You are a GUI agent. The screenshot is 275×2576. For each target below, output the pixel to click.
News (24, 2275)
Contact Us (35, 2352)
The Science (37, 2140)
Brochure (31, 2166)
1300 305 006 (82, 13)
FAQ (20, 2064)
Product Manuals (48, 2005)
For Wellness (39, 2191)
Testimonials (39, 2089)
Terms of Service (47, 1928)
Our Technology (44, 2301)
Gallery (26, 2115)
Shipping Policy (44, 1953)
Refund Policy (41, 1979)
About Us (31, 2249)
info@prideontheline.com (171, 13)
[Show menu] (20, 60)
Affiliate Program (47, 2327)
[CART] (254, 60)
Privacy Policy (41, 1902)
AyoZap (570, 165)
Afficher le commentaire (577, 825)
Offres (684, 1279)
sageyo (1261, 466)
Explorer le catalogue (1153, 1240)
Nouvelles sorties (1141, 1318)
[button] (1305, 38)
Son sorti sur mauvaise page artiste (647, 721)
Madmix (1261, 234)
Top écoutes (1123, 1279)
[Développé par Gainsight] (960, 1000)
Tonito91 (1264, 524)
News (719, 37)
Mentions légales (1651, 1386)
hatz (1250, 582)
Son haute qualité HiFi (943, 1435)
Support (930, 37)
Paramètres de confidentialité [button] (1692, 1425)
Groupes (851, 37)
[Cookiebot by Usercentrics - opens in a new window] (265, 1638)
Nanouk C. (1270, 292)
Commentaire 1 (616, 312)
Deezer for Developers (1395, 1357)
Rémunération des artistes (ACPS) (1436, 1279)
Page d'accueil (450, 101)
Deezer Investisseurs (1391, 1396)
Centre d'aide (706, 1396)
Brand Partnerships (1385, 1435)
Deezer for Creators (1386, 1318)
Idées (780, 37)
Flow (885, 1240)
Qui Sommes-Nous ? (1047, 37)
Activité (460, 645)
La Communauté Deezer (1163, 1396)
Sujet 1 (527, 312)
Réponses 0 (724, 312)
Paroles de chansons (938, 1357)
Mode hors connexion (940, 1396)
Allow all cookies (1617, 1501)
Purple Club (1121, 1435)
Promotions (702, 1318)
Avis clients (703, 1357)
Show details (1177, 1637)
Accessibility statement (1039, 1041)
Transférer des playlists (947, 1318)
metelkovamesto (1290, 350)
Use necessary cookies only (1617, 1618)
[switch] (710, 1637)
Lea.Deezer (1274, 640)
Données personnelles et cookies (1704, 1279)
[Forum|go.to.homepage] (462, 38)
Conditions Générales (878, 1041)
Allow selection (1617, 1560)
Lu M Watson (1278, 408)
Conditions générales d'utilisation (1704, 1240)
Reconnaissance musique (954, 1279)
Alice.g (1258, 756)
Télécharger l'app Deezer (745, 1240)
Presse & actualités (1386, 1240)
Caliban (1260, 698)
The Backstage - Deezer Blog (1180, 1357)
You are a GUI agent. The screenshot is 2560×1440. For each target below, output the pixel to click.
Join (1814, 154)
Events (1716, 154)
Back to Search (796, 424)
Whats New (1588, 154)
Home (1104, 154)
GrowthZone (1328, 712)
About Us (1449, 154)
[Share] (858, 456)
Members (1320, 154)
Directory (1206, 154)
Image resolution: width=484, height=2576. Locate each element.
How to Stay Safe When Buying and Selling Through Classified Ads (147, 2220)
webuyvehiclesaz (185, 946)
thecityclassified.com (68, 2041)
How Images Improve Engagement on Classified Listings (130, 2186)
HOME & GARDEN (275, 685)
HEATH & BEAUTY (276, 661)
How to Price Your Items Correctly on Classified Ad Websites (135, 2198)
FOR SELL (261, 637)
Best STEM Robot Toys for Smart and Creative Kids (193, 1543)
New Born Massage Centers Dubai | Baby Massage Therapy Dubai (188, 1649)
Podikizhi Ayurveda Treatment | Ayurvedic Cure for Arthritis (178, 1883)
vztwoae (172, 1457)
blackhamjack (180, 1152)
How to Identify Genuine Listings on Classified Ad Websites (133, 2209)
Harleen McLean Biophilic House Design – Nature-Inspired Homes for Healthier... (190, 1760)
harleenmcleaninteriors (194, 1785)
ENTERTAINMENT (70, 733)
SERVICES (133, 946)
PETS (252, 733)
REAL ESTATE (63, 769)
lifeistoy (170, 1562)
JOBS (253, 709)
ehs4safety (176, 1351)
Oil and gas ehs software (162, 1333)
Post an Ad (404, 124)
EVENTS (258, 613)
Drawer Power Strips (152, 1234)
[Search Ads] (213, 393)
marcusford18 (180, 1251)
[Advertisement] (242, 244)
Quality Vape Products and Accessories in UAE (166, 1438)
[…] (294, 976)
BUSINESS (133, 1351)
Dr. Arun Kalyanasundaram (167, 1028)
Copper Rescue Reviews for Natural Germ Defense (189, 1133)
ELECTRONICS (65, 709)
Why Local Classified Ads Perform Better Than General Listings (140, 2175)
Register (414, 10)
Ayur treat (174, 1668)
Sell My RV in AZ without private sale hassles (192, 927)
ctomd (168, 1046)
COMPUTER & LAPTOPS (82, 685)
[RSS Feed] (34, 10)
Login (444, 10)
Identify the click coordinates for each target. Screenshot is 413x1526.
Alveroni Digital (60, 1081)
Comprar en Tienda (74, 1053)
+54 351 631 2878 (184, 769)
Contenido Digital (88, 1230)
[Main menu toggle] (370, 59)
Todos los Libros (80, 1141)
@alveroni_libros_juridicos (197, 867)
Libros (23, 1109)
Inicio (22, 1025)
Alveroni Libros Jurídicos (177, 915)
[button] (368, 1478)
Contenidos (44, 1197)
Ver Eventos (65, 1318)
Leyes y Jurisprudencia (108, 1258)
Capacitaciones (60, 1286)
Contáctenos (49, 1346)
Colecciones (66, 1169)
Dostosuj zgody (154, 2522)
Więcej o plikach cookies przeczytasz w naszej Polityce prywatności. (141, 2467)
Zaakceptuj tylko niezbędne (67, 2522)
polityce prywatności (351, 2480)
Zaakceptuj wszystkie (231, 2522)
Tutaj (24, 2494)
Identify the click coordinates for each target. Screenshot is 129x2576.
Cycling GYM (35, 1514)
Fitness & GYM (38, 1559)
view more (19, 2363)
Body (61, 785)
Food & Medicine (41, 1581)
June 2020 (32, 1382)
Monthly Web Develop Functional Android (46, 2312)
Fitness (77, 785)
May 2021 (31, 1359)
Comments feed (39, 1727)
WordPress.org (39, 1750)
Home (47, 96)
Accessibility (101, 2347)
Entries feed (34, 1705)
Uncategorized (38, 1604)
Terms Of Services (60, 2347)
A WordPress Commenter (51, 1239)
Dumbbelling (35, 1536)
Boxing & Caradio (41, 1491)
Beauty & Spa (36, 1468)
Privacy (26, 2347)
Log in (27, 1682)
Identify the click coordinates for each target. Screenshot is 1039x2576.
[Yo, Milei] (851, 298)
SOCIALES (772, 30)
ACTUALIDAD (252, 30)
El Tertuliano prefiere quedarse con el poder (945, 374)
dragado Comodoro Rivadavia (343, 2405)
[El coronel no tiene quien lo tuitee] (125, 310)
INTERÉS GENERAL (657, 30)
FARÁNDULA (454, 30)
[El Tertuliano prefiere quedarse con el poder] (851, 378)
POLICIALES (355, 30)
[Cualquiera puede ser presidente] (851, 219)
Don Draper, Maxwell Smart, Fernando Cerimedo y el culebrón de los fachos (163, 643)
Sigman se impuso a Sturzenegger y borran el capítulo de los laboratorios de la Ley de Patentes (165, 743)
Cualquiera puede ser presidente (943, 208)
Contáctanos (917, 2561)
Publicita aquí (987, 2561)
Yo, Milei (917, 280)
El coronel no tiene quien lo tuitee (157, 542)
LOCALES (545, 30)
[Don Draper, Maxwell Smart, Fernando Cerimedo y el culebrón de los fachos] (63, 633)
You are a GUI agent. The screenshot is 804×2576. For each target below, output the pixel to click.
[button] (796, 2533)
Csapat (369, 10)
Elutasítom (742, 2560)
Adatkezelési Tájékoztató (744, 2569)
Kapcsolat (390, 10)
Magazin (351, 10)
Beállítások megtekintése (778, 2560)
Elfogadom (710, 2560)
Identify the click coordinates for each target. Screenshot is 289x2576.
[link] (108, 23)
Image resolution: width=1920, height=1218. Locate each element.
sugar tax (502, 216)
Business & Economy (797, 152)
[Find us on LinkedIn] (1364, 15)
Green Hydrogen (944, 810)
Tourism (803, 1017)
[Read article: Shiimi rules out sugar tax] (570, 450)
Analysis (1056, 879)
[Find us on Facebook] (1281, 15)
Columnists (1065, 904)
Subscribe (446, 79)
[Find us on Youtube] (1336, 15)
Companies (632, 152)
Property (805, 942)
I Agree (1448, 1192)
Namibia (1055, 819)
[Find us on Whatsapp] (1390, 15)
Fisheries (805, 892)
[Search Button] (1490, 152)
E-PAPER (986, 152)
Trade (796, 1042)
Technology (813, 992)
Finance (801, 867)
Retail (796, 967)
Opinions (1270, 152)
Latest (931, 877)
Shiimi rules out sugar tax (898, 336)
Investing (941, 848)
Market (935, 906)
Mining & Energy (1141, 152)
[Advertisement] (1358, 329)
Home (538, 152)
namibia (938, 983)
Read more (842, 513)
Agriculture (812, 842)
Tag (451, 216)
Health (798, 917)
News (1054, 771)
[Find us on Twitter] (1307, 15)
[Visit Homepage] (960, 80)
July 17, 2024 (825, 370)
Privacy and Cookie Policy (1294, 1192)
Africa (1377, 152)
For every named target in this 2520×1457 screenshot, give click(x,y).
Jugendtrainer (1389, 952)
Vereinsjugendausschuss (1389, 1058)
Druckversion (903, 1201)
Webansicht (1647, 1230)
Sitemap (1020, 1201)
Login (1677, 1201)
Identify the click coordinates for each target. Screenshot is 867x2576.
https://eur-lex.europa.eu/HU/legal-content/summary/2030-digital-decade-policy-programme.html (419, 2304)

▸ **DIRECTIONS**
Looking at the records above, return exactly the lines from the line with "Green Hydrogen (944, 810)" to the line with "[Find us on Whatsapp] (1390, 15)", both ends included.

▸ **RESULT OF THIS TASK**
Green Hydrogen (944, 810)
Tourism (803, 1017)
[Read article: Shiimi rules out sugar tax] (570, 450)
Analysis (1056, 879)
[Find us on Facebook] (1281, 15)
Columnists (1065, 904)
Subscribe (446, 79)
[Find us on Youtube] (1336, 15)
Companies (632, 152)
Property (805, 942)
I Agree (1448, 1192)
Namibia (1055, 819)
[Find us on Whatsapp] (1390, 15)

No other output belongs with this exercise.